# WORK REQUIRED:
The word "beside" marks the lines you need; copy each of them from the data.

# Collected data entries:
== Segment start ==

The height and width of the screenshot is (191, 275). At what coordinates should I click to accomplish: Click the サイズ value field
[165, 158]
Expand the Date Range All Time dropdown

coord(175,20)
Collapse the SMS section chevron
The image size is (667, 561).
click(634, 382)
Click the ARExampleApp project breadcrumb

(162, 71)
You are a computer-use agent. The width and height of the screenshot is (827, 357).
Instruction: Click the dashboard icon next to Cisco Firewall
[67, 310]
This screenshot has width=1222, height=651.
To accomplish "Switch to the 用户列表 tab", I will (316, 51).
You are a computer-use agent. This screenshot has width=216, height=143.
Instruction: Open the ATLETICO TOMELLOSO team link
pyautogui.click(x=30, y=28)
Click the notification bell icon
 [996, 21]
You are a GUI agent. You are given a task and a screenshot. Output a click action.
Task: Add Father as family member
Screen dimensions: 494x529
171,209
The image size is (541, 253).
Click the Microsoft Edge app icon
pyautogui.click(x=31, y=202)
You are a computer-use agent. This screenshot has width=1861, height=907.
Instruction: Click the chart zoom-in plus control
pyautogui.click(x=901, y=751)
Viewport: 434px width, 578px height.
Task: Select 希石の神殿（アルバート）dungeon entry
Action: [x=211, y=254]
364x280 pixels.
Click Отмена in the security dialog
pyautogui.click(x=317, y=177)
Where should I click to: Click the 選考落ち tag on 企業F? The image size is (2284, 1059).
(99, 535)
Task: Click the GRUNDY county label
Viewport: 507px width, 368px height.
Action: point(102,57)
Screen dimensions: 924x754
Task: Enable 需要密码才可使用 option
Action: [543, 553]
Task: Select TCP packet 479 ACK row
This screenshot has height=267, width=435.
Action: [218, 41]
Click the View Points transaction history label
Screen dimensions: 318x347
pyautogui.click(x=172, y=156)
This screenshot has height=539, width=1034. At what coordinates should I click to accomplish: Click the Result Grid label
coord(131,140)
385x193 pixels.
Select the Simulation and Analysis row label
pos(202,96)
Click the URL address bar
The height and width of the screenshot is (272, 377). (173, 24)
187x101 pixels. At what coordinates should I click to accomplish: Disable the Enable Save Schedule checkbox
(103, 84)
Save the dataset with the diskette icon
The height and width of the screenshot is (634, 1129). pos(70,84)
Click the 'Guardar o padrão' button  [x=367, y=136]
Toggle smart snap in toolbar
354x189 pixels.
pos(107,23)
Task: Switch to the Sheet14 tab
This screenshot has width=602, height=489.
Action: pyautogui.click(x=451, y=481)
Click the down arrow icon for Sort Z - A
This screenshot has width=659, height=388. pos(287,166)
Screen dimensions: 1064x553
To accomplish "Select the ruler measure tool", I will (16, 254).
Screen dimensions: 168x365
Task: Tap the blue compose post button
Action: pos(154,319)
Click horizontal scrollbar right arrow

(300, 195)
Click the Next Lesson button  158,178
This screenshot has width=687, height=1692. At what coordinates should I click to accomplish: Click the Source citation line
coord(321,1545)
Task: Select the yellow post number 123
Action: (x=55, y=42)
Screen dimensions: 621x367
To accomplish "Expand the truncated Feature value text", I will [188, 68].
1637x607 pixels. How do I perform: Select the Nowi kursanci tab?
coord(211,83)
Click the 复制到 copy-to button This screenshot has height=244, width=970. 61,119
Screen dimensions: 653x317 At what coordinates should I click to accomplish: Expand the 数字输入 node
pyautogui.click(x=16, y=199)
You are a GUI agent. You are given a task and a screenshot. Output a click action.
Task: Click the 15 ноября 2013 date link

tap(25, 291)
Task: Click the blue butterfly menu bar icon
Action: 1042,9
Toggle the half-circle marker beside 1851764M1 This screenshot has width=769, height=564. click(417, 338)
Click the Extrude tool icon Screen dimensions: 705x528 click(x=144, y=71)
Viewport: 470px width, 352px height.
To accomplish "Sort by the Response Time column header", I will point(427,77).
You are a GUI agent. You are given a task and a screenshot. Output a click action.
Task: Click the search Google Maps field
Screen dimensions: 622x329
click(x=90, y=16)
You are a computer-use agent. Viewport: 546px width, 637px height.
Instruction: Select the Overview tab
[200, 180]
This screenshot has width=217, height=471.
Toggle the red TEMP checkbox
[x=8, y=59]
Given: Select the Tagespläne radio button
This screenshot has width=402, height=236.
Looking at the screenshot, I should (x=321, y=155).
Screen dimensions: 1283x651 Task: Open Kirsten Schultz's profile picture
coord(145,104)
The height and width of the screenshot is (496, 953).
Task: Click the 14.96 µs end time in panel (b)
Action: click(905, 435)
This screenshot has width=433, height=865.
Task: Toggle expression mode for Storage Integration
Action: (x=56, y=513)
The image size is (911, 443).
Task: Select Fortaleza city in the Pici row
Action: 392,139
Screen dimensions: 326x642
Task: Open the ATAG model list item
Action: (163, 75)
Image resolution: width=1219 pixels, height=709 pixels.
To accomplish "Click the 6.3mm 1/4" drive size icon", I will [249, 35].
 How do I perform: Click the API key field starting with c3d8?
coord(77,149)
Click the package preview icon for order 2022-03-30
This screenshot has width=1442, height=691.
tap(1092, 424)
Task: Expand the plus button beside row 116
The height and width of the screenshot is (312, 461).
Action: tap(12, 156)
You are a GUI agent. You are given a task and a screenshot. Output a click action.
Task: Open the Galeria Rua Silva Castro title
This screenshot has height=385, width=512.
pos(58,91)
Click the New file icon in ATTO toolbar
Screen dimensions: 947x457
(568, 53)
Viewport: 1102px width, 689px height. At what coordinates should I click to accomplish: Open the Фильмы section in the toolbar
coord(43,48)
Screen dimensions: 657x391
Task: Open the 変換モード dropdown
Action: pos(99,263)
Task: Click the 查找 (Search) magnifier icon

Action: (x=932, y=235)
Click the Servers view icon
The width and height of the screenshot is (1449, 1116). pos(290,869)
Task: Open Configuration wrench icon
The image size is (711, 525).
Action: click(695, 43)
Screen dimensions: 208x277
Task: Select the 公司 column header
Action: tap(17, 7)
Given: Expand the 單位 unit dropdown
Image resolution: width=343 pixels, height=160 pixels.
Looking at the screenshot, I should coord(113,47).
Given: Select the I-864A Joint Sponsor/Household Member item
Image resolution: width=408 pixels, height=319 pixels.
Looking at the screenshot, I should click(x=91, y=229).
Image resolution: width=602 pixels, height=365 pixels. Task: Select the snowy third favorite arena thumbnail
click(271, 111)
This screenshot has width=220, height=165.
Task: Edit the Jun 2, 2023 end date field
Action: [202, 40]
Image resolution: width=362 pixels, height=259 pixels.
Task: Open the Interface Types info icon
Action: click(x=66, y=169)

== Segment end ==

# REPLY TO THE TASK:
Toggle the half-circle marker beside 1851764M1 This screenshot has width=769, height=564. click(417, 338)
Task: Expand the plus button beside row 116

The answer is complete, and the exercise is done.